The tone of the upcoming policy is one of the key factors that will determine near term trajectory of rates said Lakshmi Iyer, chief investment officer (Debt) & Head Products, Kotak Mahindra Asset Management Company in an interview to Money9.

June saw flattish net sales in fixed income. What is your outlook when it comes to macro-economic fundamentals and economic sentiment for the next few months?

The biggest concern today from a macro point of view is the inflation data. We have seen 2 back-to-back months of a consumer price index (CPI) being above 6% (the threshold for RBI). That has led to apprehension with respect to rate hikes in the near term. We are of the view that the Reserve Bank of India (RBI) may want to wait and watch for more durable data points before pulling the plug on rate hikes. Liquidity normalisation could be the first step towards that. Hence rates could be range-bound in the near term.
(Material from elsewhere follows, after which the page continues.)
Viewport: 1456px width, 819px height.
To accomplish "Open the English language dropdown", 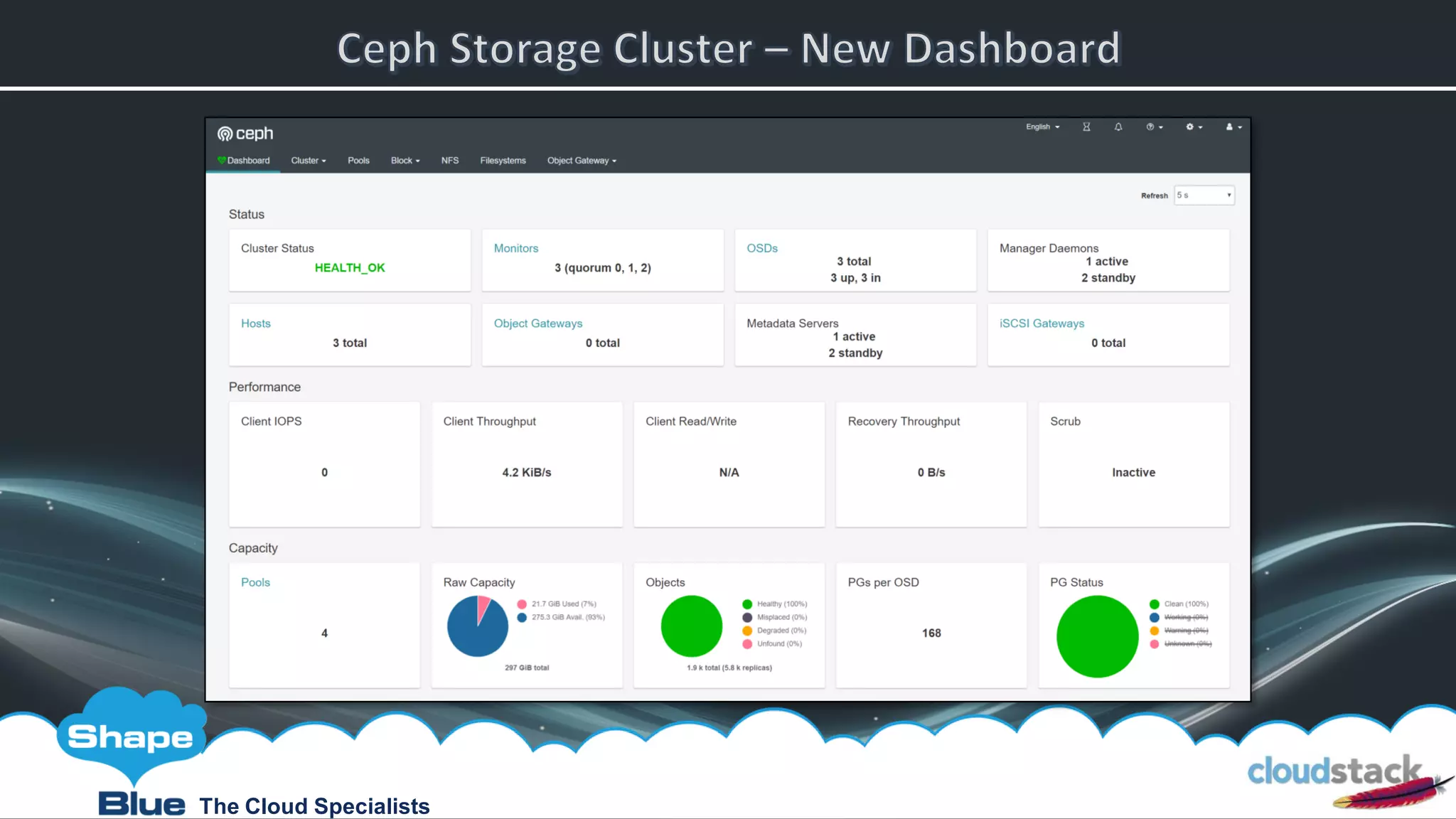I will click(1042, 127).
What are the near-term factors that can change or affect the course of debt mutual funds in the coming times?

The tone of the upcoming policy is one of the key factors determining near term trajectory of rates. The CPI conundrum continues – is it a one-off or an extended high-inflation trajectory remains the key question on markets minds. There is over Rs 9 lakh crore of system liquidity. Will RBI increase the quantum of variable rate reverse repo (VRRR) and enhance the tenor? These are some of the key factors that will likely shape interest rate expectations in near future. For now, markets seem to have discounted most negatives, hence there may not be whipsaw movements on rates for now

What are the options for the investors who are looking to invest in short to medium-term debt investment solutions?

In the current environment, where interest rates have bottomed out but this could be a hibernation phase before rate hikes occur. Hence low to moderate duration fixed income portfolios could be a possible investment solution.

How can investors navigate a possible rising rate environment going forward?

Fixed income has solutions suited to most rate environments. The key to bear in mind is to stay invested across the intended investment tenor – irrespective of interim volatility. As interest rates are likely to remain range-bound buoyed by ample liquidity, focus on portfolios with high-quality assets.